De kracht van ritueel theater

Door op Tue Oct 16 2007 16:34:06 GMT+0000

Shakespeare een hedendaags pak aanmeten is een uitdaging die al ontelbare theatermakers met wisselend succes zijn aangegaan. Onder hen ook Piet Arfeuille. Eerder maakte hij bij HETPALEIS al eigenzinnige bewerkingen van de klassiekers Hamlet en Romeo en Julia. Nu gebruikte Arfeuille De storm als ruw materiaal voor een opvallend sterke voorstelling die gedragen wordt door de kracht van rituelen. Zo moest er meer theater zijn.

The Tempest van Shakespeare (1611) heeft veel weg van een avonturenverhaal, maar dan doorspekt met sprookjesachtige elementen: een woeste storm ontketend door een oude magiër, een schipbreuk op een onbekend eiland, koboldachtige eilandbewoners, kwaadaardige samenzweringen en geesten die door boze toverkollen worden opgesloten in bomen. Je kunt het zo Lord of the Rings niet bedenken of er is wel iets van terug te vinden in De storm. Arfeuilles rigoureuze bewerking van Shakespeares tekst maakt met dit magisch avontuurlijke aspect resoluut komaf. De storm waarop Arfeuille ons een blik biedt, raast niet langer over de kolkende wateren, maar door het hoofd van de magiër Prospero.

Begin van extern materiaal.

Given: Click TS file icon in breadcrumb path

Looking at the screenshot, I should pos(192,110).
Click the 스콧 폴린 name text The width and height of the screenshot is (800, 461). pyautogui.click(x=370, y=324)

We zijn getuige van de innerlijke tweestrijd van een vader die heen en weer geslingerd wordt tussen ratio en instinct, tussen een ongehoorde aantrekkingskracht tot zijn dochter en zijn eigen afkeer van die neigingen. Met grote inventiviteit vertaalt Arfeuille deze polariteit in de personages Ariël en Caliban, die hij interpreteert als Freudiaanse afsplitsingen van Prospero. Caliban is voor Arfeuille niet langer een koboldachtig monstertje, maar staat veeleer symbool voor Prospero's driftleven. Op dezelfde manier is Ariël het symbool van Prospero's geweten en beheersing, eerder dan een etherische watergeest.

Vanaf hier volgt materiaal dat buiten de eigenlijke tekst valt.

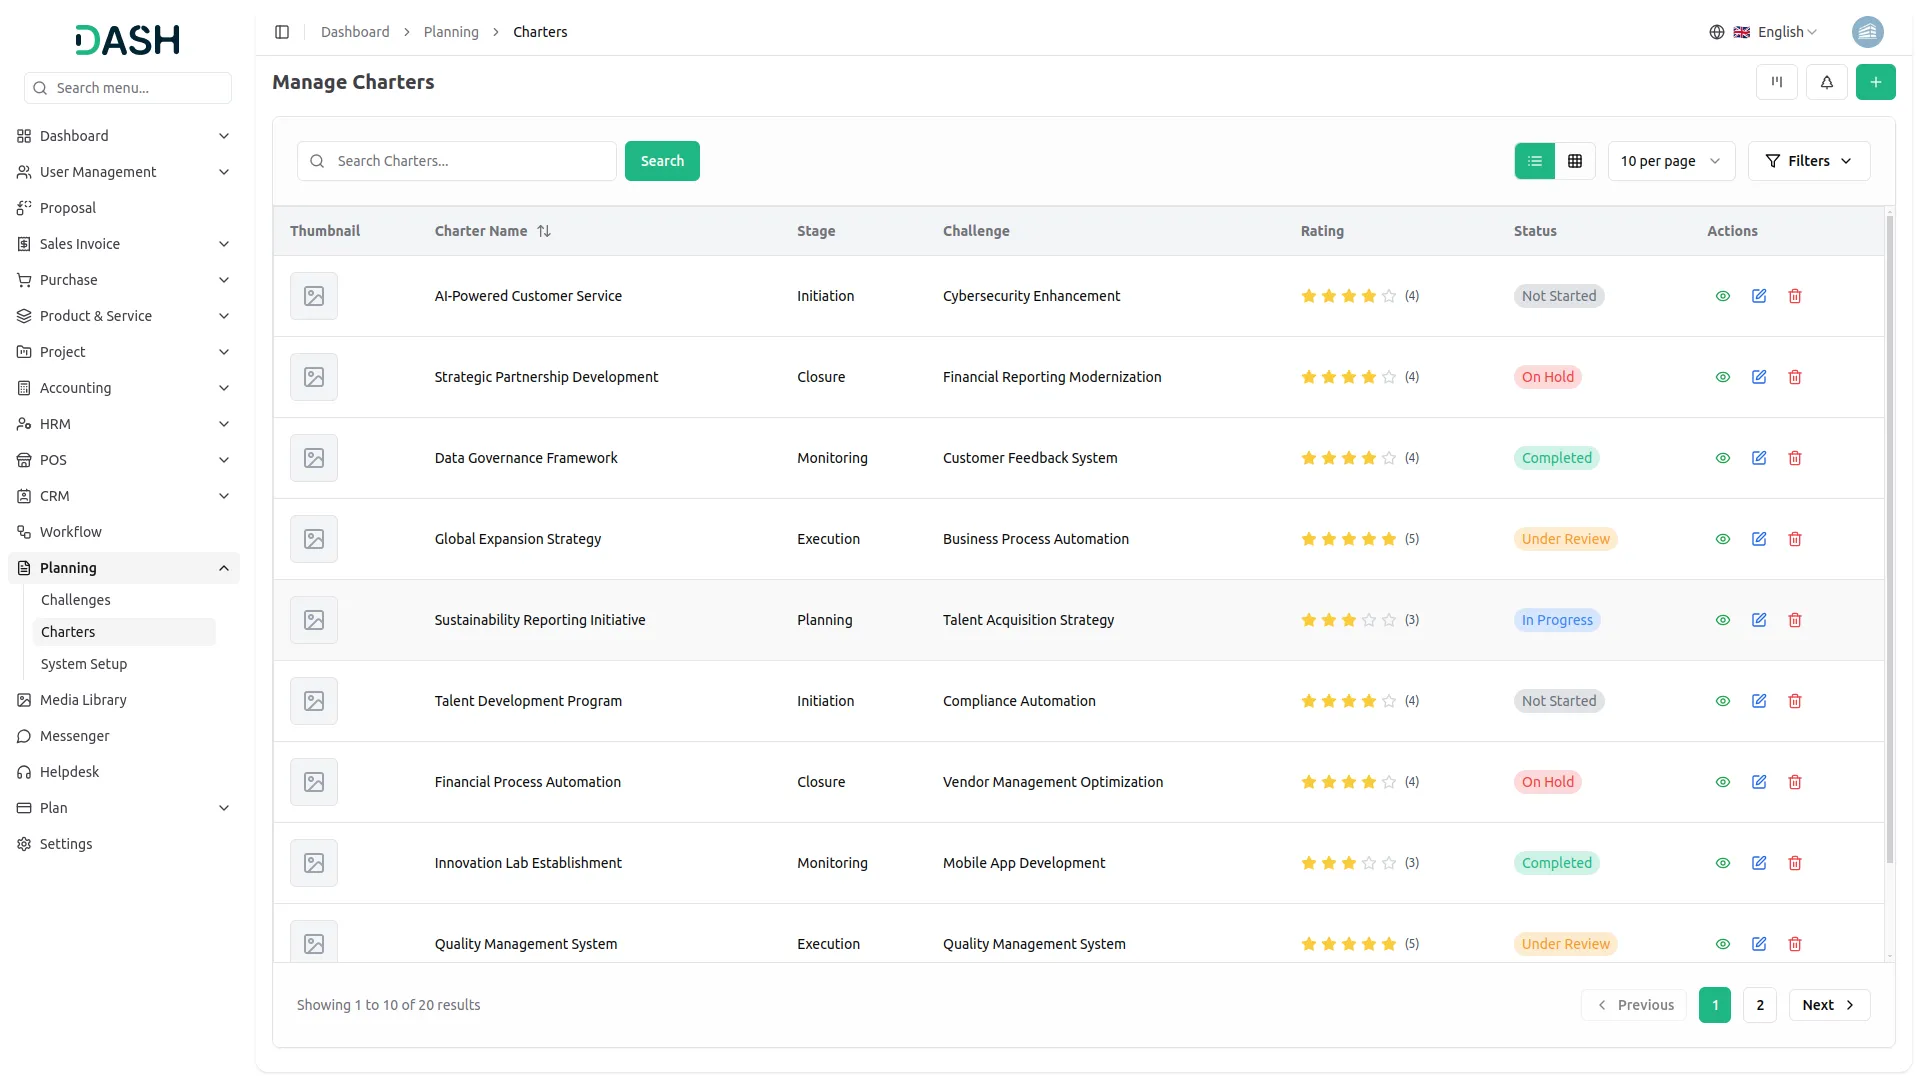
Task: Switch to grid view layout
Action: coord(1574,161)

Ook de omzwervingen van de schipbreukelingen over het eiland veegt Arfeuille grotendeels van de scène. Van dat hele kluwen avonturen bewaart hij alleen het liefdesverhaal tussen de op het eiland aangespoelde Ferdinand en Prospero's dochter Miranda. Deze verhaallijn van ontluikende seksualiteit en emancipatie tegenover een al te beschermende ouderfiguur is overigens een van de weinige elementen uit Arfeuilles bewerking die echt op maat van het jeugdtheater gemaakt lijkt.

RITUEEL EN MYTHE

In zijn vormgeving is De storm beslist veel minder gesneden koek voor een tienerpubliek.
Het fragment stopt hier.